Experts warn privacy is ‘virtually impossible’ on iPhones

Apple's default apps are designed in a way that 'users don’t know what is going on.'

If you thought your data was always safe with Apple, you might want to think again.

Turns out, Apple may not be as private as its users think it is.

A new study shows that the default apps pre-downloaded on Apple devices collect your personal data, even when they are deactivated.

Researchers did some digging into these apps' privacy, specifically focusing on Safari, Siri, Family Sharing, iMessage, FaceTime, Location Services, Find My and Touch ID, to see whether the tech giant live up to their slogan: ‘Privacy. That’s Apple.’


‘We focused on apps that are an integral part of the platform and ecosystem,' said associate Professor Janne Lindqvist, head of the computer science department at Aalto University, Finland.

‘These apps are glued to the platform, and getting rid of them is virtually impossible.'

Lindqvist added that the user interface of the iPhone or iPad apps is designed in a way that 'users don’t know what is going on' or how to change its default settings.

‘For example, the user is given the option to enable or not enable Siri, Apple’s virtual assistant.

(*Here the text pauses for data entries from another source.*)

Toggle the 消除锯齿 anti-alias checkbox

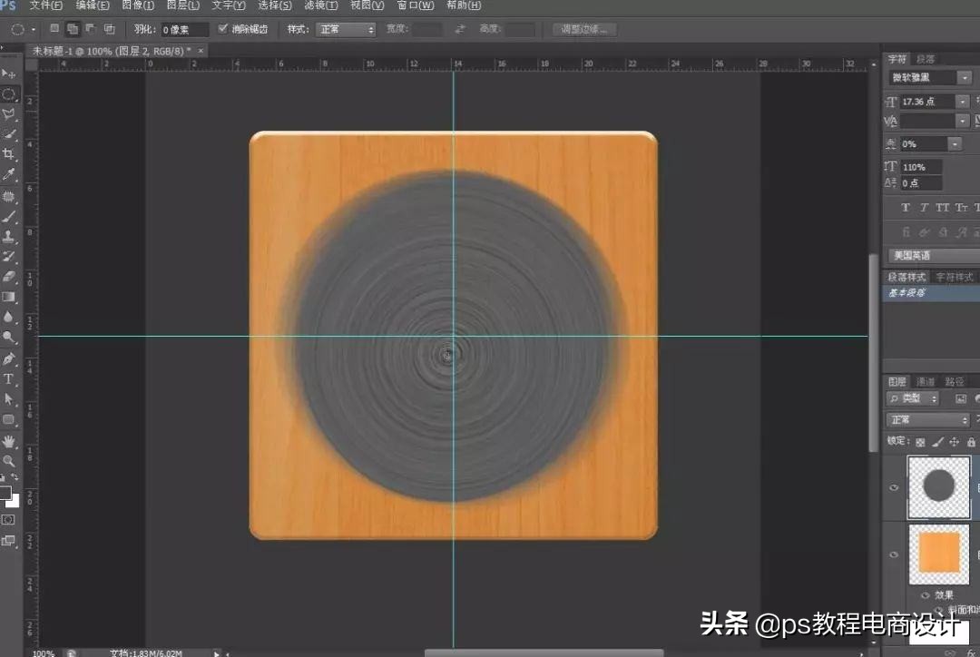point(223,29)
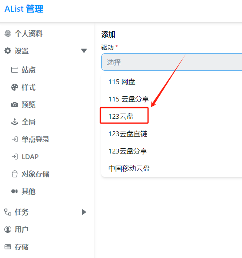The height and width of the screenshot is (258, 242).
Task: Click the fingerprint icon beside 个人资料
Action: click(x=7, y=33)
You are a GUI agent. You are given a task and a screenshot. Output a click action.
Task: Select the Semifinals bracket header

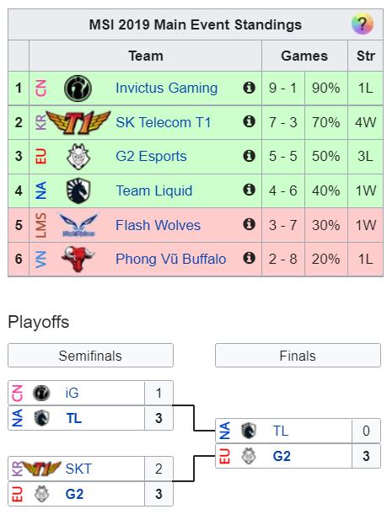click(90, 356)
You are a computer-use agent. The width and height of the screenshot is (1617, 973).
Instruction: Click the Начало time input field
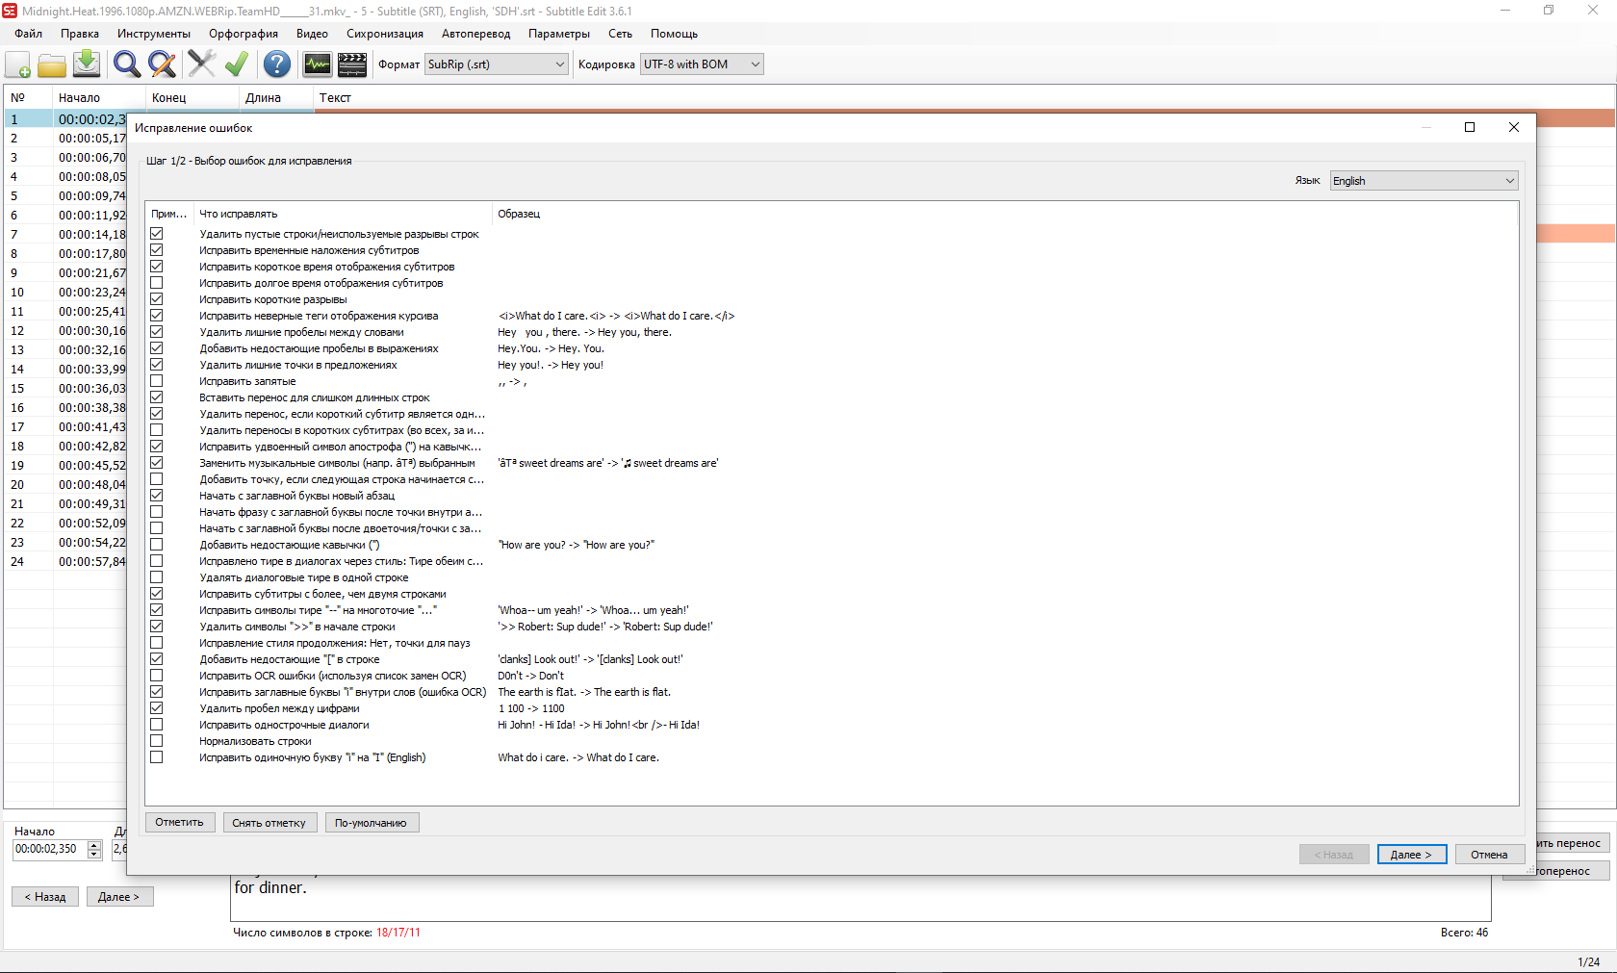49,849
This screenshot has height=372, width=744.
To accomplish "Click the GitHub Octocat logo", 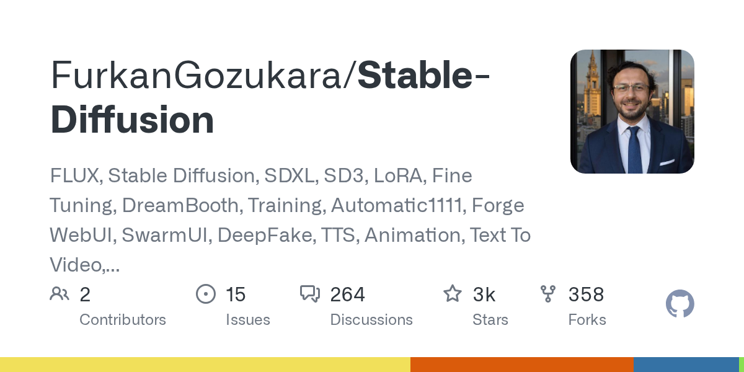I will pyautogui.click(x=680, y=304).
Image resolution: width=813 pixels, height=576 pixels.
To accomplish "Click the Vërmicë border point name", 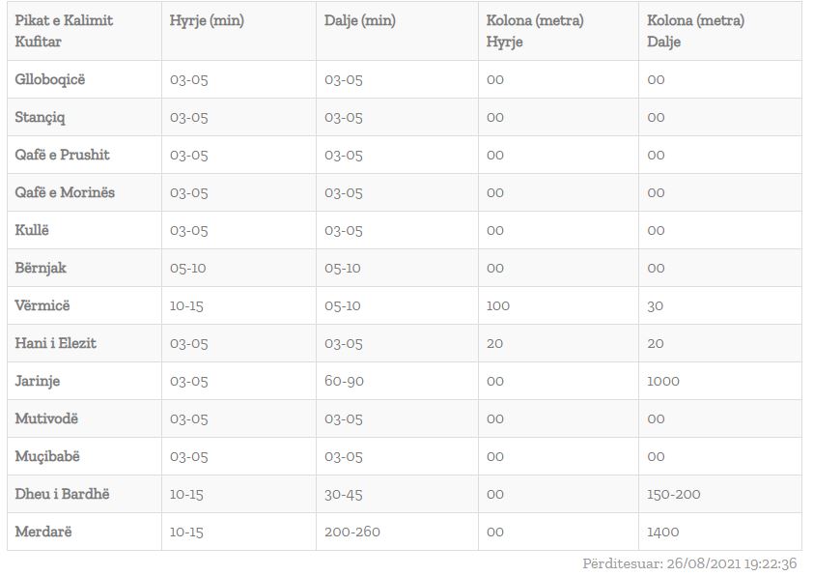I will click(42, 305).
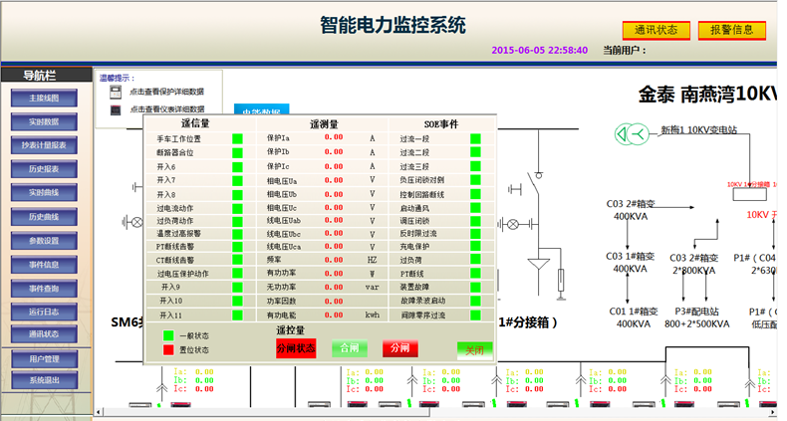
Task: Click the 装置故障 SOE indicator light
Action: click(x=475, y=287)
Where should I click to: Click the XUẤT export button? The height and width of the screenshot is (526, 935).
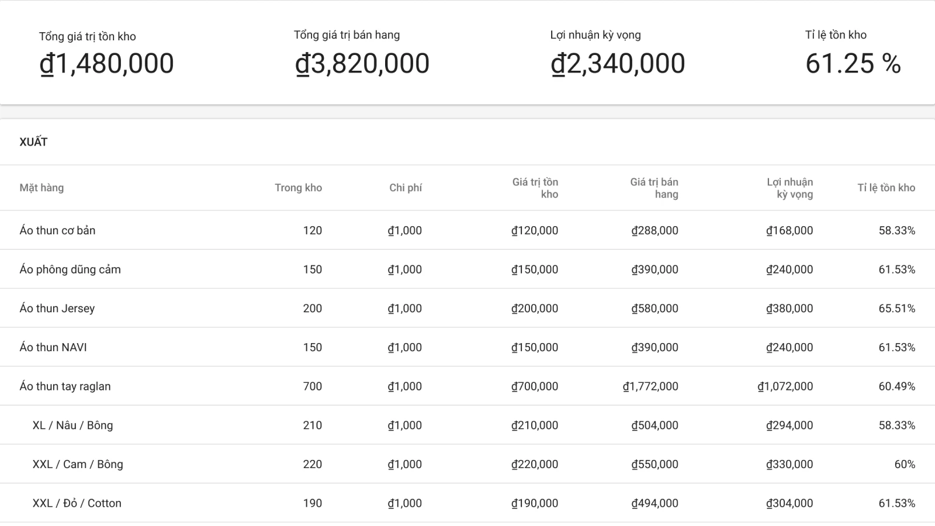33,142
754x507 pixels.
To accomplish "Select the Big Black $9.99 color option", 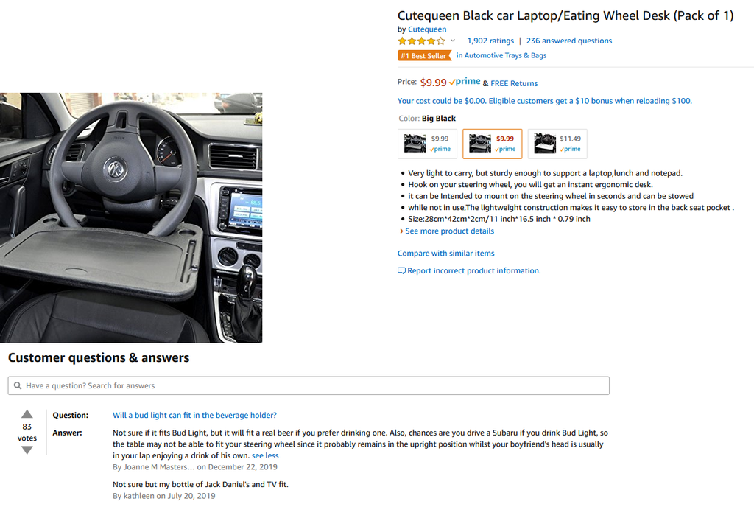I will 493,144.
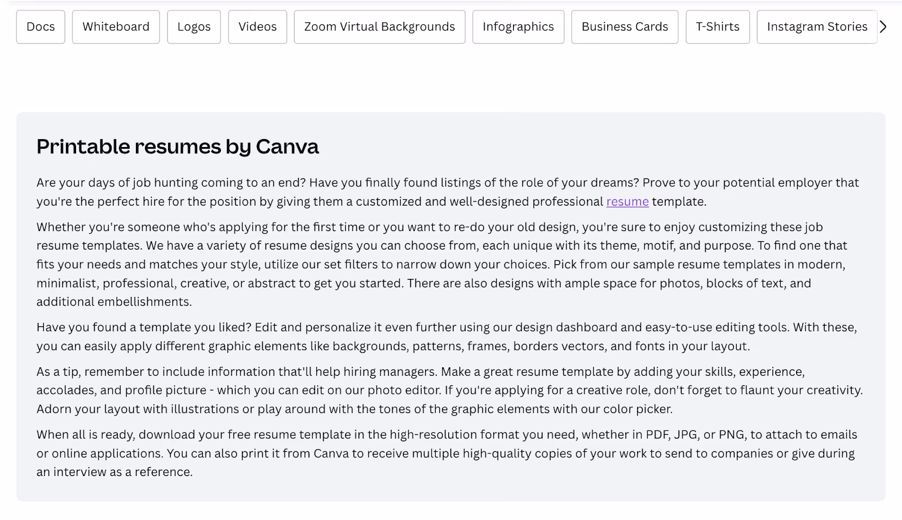This screenshot has width=902, height=520.
Task: Click the "an interview as a reference." line
Action: [114, 472]
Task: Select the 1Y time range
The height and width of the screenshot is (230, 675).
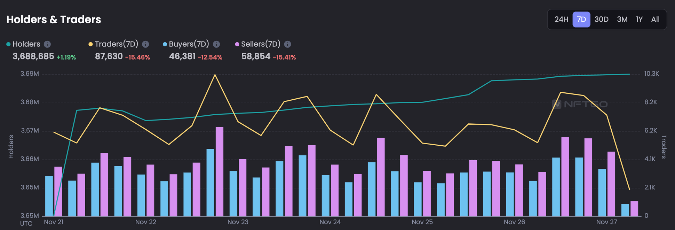Action: (639, 20)
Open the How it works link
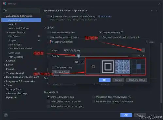The image size is (163, 120). [105, 16]
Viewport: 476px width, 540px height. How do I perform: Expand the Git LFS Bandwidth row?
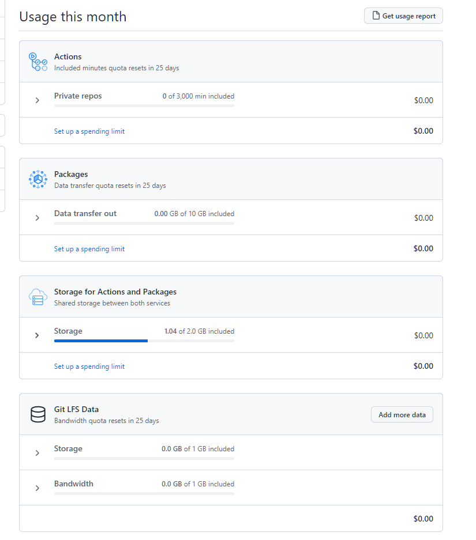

But enabling only refers to whether you use Siri’s voice control.

‘Siri collects data in the background from other apps you use, regardless of your choice, unless you understand how to go into the settings and specifically change that.’

The team notes that protecting your privacy on an Apple device isn't as simple as it seems and requires tech-savvy knowledge and determination.

The study let the participants try to figure out how to protect their privacy by going through their settings.

Tero Vesalainen/ Getty
Tero Vesalainen/ Getty

Amel Bourdoucen, a doctoral researcher at Aalto, said: ‘The online instructions for restricting data access are very complex and confusing, and the steps required are scattered in different places.

‘There’s no clear direction on whether to go to the app settings, the central settings – or even both.

Even with a nudge in the right direction, participants struggled - with no one fully succeeding. Plus, it took them all a long time to find and adjust the settings to enhance their privacy.

‘It turned out that the participants weren’t able to prevent any of the apps from sharing their data with other applications or the service provider.’

The researchers say that they can’t be certain what Apple does with the data collected, but they predict that it is mainly for training the AI behind Siri and providing personalised experiences.

So it seems we're never really safe from tech giants taking our data.